Data to examine
::::
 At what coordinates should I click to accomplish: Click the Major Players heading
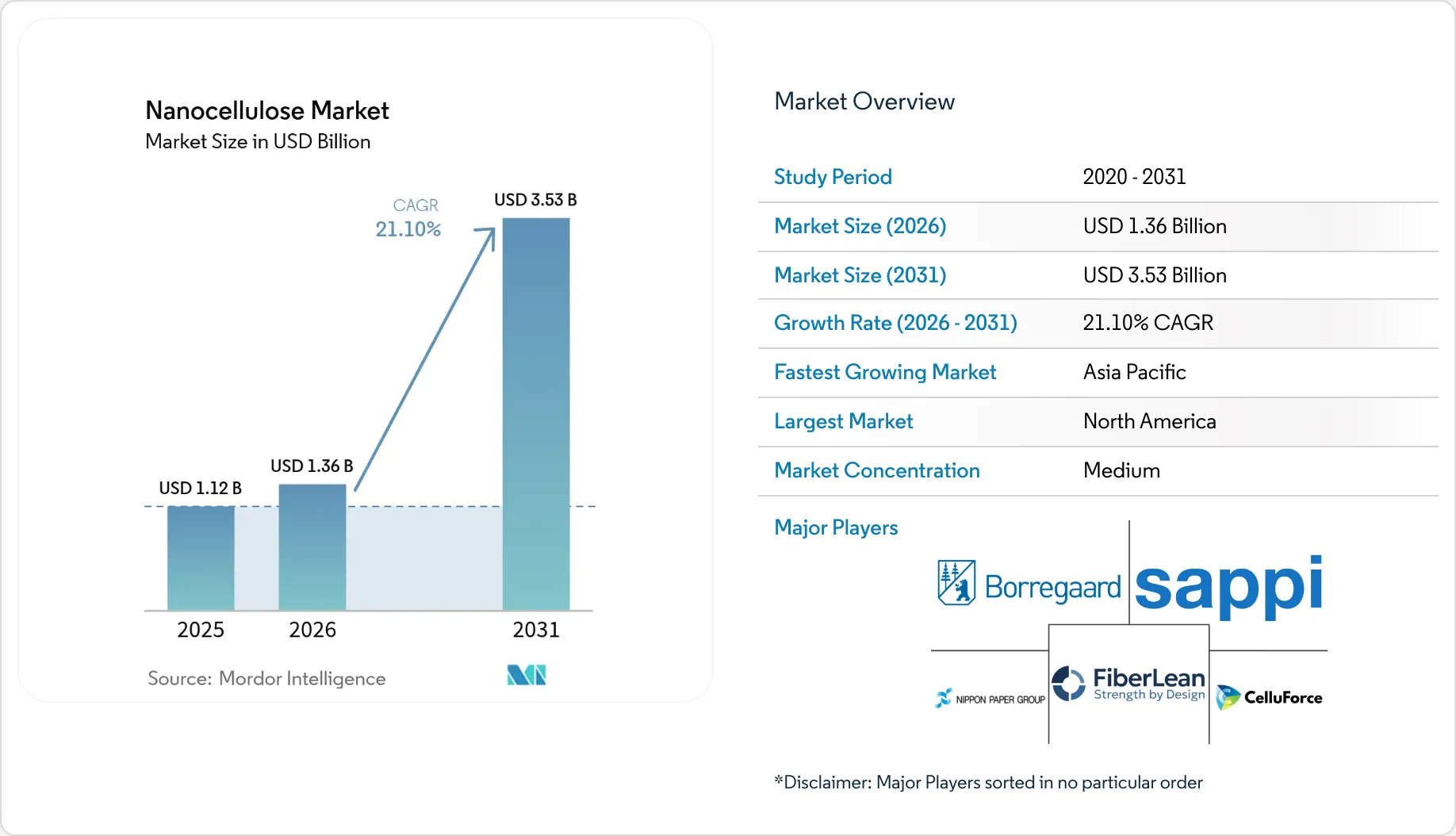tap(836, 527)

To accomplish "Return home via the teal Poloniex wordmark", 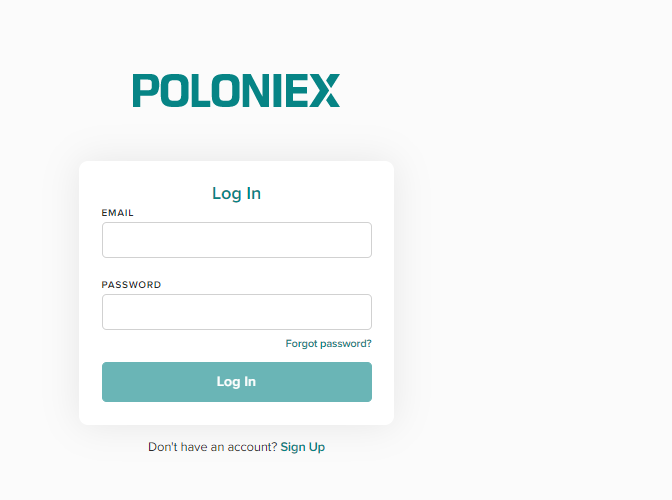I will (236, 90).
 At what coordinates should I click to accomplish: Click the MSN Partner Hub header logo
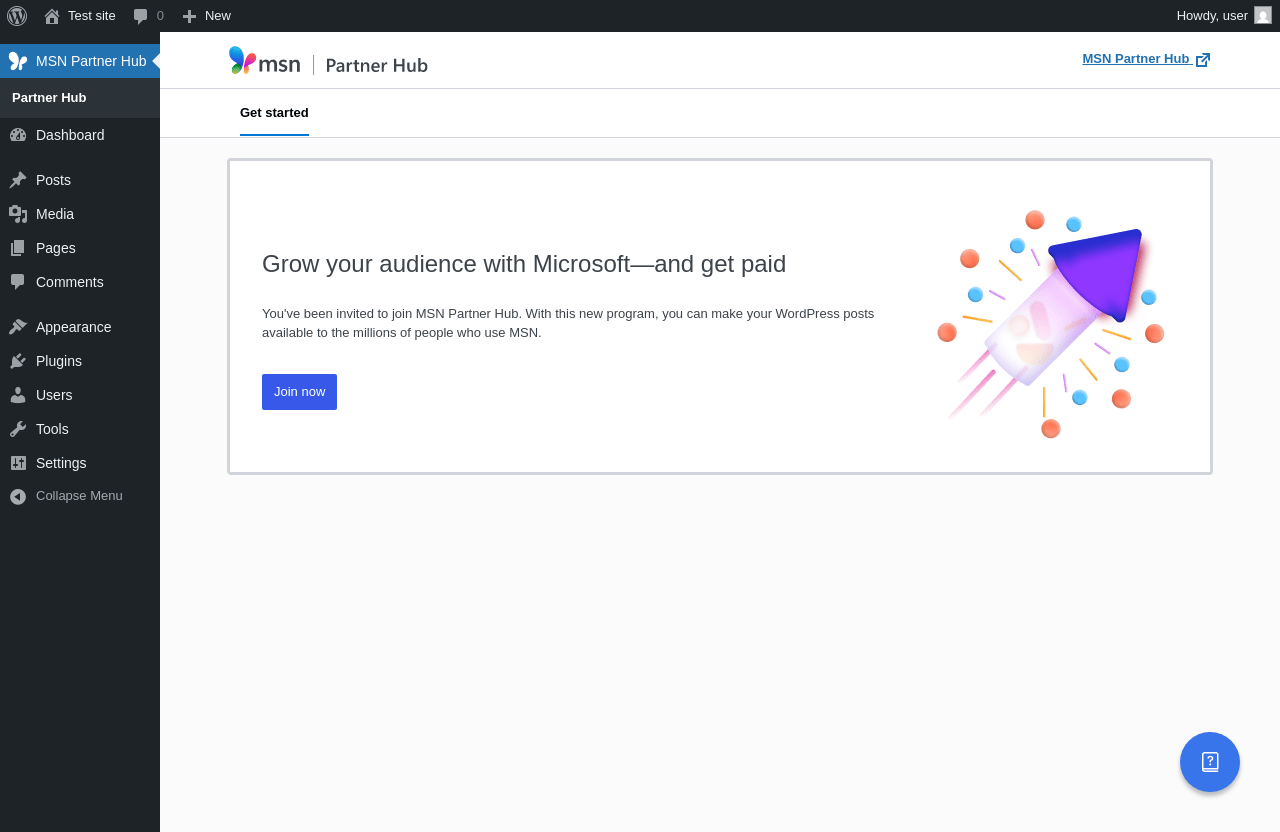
::::
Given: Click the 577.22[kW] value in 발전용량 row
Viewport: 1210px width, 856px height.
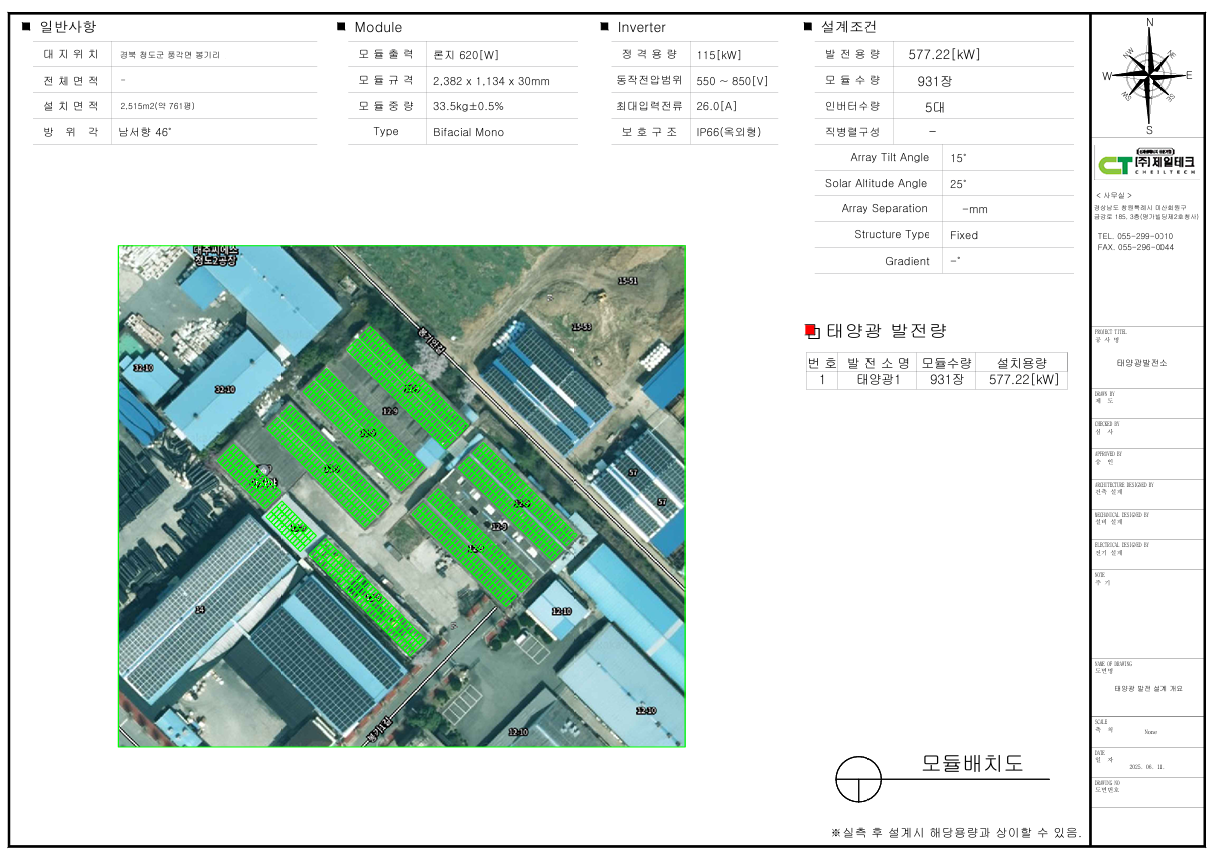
::::
Problem details
Look through the material above and print exactly the lines from the one containing "Given: Click the 577.22[kW] value in 발전용량 row" to the one containing "Viewport: 1210px width, 856px height.", both included, and nothing more.

Answer space
Given: Click the 577.22[kW] value in 발전용량 row
Viewport: 1210px width, 856px height.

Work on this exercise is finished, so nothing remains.